As mãos ágeis na máquina de costura revelam uma paixão que nasceu entre as grades de um presídio. O trabalho com o couro desde seu amaciamento às finalizações de bolsas elegantes, funcionais ou mesmo descoladas tem representado a esperança do reeducando Marcelo Guilherme nos últimos três anos de sua vida, dos dez que cumpre pena na Penitenciária Estadual de Dourados (PED).
A cada peça produzida, o orgulho e a certeza de poder construir uma nova história com seu talento e suor do trabalho digno, e de poder sonhar com a liberdade não só da prisão, mas também do mundo da criminalidade. Na unidade prisional, ele retomou os estudos na terceira série do ensino fundamental, chegando a alcançar o segundo ano do ensino médio, fortalecendo essa nova caminhada para um futuro diferente.

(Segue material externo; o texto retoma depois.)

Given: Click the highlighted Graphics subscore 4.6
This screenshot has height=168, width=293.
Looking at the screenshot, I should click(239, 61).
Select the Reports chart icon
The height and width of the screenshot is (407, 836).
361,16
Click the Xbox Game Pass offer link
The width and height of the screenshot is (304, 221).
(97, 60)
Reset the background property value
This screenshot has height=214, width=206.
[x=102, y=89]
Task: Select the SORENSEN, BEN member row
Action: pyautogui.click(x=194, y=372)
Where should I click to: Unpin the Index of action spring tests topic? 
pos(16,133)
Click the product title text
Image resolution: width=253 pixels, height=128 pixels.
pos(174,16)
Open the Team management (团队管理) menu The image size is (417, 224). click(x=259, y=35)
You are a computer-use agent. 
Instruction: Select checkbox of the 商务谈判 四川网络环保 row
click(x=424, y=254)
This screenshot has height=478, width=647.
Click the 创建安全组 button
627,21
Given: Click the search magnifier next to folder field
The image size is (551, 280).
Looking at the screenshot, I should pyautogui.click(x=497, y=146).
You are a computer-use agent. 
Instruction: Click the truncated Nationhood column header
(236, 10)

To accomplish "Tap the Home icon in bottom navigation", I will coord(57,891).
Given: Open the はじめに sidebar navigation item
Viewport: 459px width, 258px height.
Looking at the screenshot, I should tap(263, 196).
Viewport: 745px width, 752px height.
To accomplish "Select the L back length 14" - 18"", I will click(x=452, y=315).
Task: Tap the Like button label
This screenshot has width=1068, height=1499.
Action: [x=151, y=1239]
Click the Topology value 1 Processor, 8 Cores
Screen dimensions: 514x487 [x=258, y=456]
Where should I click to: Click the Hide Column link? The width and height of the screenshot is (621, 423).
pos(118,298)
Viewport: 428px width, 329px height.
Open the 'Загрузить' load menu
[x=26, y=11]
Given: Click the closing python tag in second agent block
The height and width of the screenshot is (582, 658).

Marcelo é um dos internos que atuam na confecção instalada na PED por meio de parceria entre a Agência Estadual de Administração do Sistema Penitenciário (Agepen) e a ONG Artaban. Além das bolsas e artigos em couro, sua especialidade, o reeducando também atua na linha de produção de roupas em tecidos.
Assim como ele, Mato Grosso do Sul tem atualmente mais de 7,2 mil custodiados do sistema prisional inseridos em ocupação laboral. A Agepen tem cerca de 190 parcerias com empresas, fazendo do estado referência em índice de ocupação da mão de obra carcerária, com 36,8%, superando em mais de 10% a média nacional.
Para o diretor-presidente da Agepen, Aud de Oliveira Chaves, o resgate de um interno reflete na sociedade como um todo e contribui para a não reincidência criminal. “A transformação não atinge somente o reeducando, mas todo mundo que vai vir a conhecê-lo. Então, o impacto da ressocialização é incalculável”, pontua o dirigente. “É importante ter em mente que a reinserção social depende de cada interno do sistema prisional querer essa transformação, mas cabe a nós dos órgãos que compõem a execução penal possibilitarmos meios para que isso aconteça”, complementa.
O brilho nos olhos do reeducando da PED ao comentar o novo ofício conquistado no presídio reflete bem isso: ter uma nova vida sob a perspectiva, a partir das oportunidades criadas no cárcere, de ter um espaço no mercado profissional ou mesmo a possibilidade de abrir o próprio negócio.
“A costura na minha vida hoje representa meu futuro, jamais pensei em aprender isso, às vezes pensam que é coisa de mulher, mas é para qualquer um que fizer de coração, para mim está sendo muito bom”, garante Marcelo, que está contando os dias para progredir para o regime semiaberto.
Entre uma encomenda e outra, o costureiro-artesão também aproveita os restos de couro, que seriam dispensados, para diversificar sua produção e garantir uma renda a mais, além dos ¾ do salário mínimo que recebe na oficina. “Faço pulseira, faço chaveiro, faço várias coisas, que Deus deu a misericórdia de eu aprender nesse lugar”, comemora.
O diretor da PED, Antônio José dos Santos, defende que o trabalho tem se consolidado como uma das principais frentes de ressocialização e disciplina no presídio e isso tem refletido em números positivos.
Além das oficinas de costura e serigrafia, os custodiados atuam na cozinha, padaria, barbearia, costura de bolas, fabricação de tanques e pias em concreto (para atender a própria unidade), reciclagem, entre outros serviços.
Cada três dias de serviços prestados pelos detentos garantem a eles desconto de um dia no total da pena imposta. No caso do trabalho em oficinas instaladas por meio de parcerias com empresas e instituições, como a Artaban, também é oferecida remuneração.
“O preso trabalhando na unidade diminui a ansiedade provocada pelo cárcere e acaba também sendo mais disciplinado, e isso é muito importante para nossa rotina. Além disso, quando ele volta para o seio familiar, se tem uma profissão, um trabalho, a probabilidade de ele não retornar para o crime é muito maior”, finaliza o dirigente.